_The problem_. Print, exactly and without pictures, the lines from the one where "Where should I" appears down to the end of the entries.

Collected data

**********

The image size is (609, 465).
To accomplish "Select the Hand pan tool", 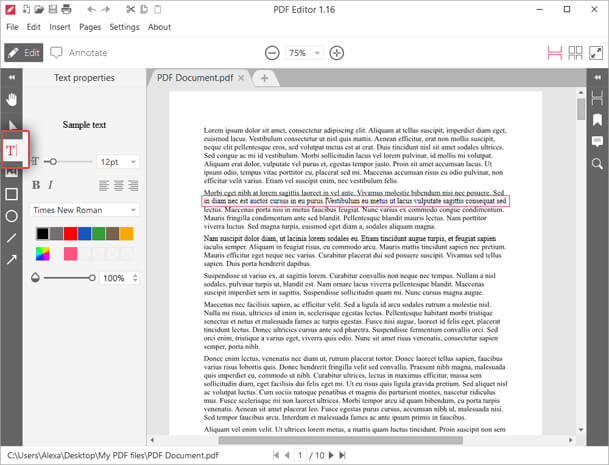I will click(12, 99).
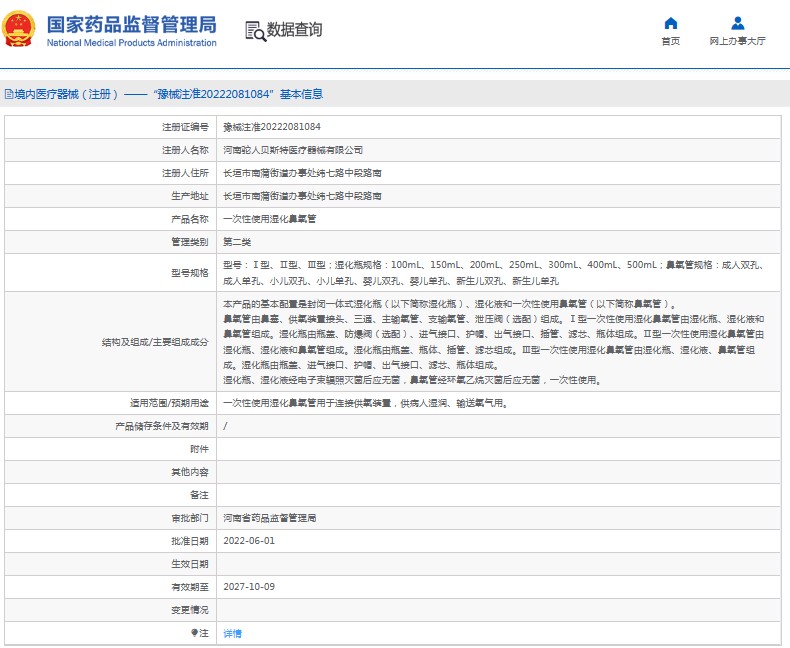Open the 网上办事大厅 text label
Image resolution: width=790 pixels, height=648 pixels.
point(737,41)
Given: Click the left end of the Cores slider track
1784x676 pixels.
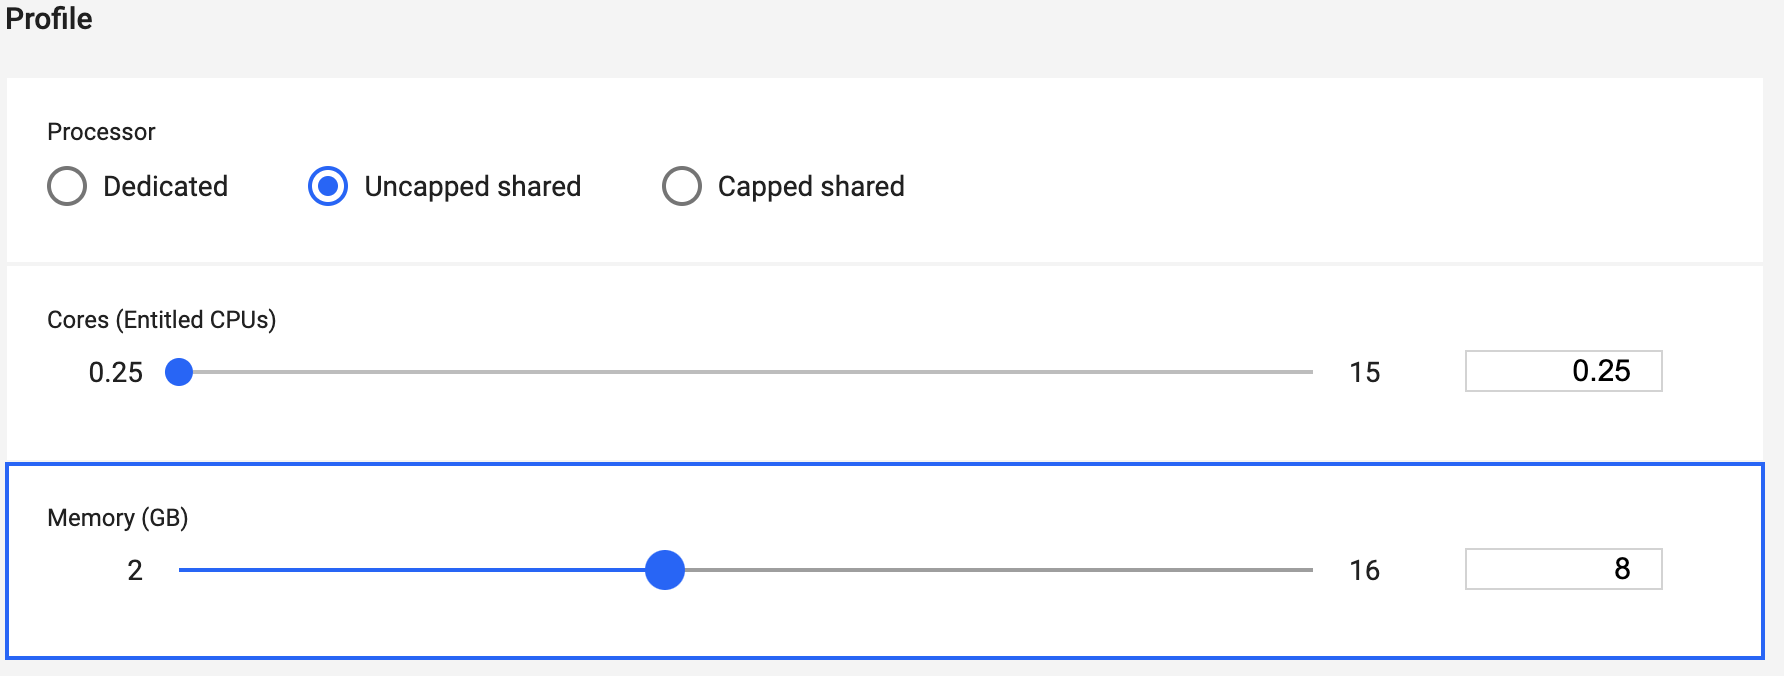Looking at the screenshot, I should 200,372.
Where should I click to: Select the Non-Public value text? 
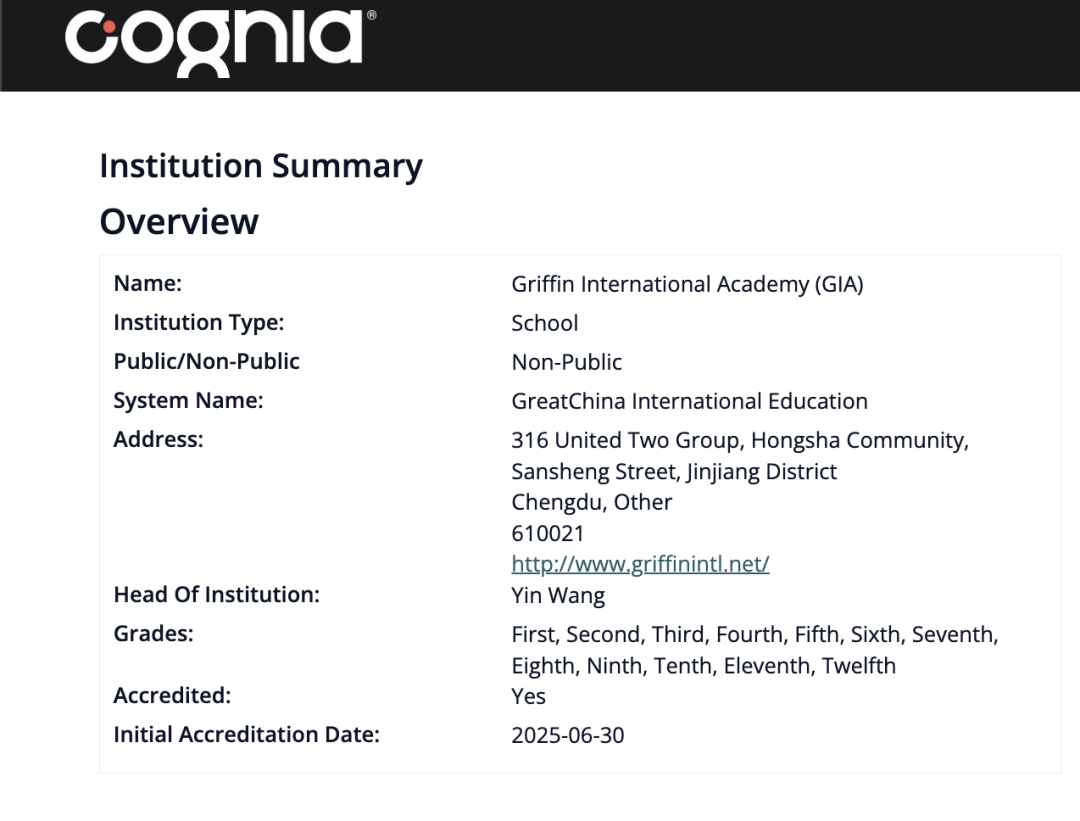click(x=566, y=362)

**********

_Your response_.
Where should I click to: Select the Non-Public value text? 
click(x=566, y=362)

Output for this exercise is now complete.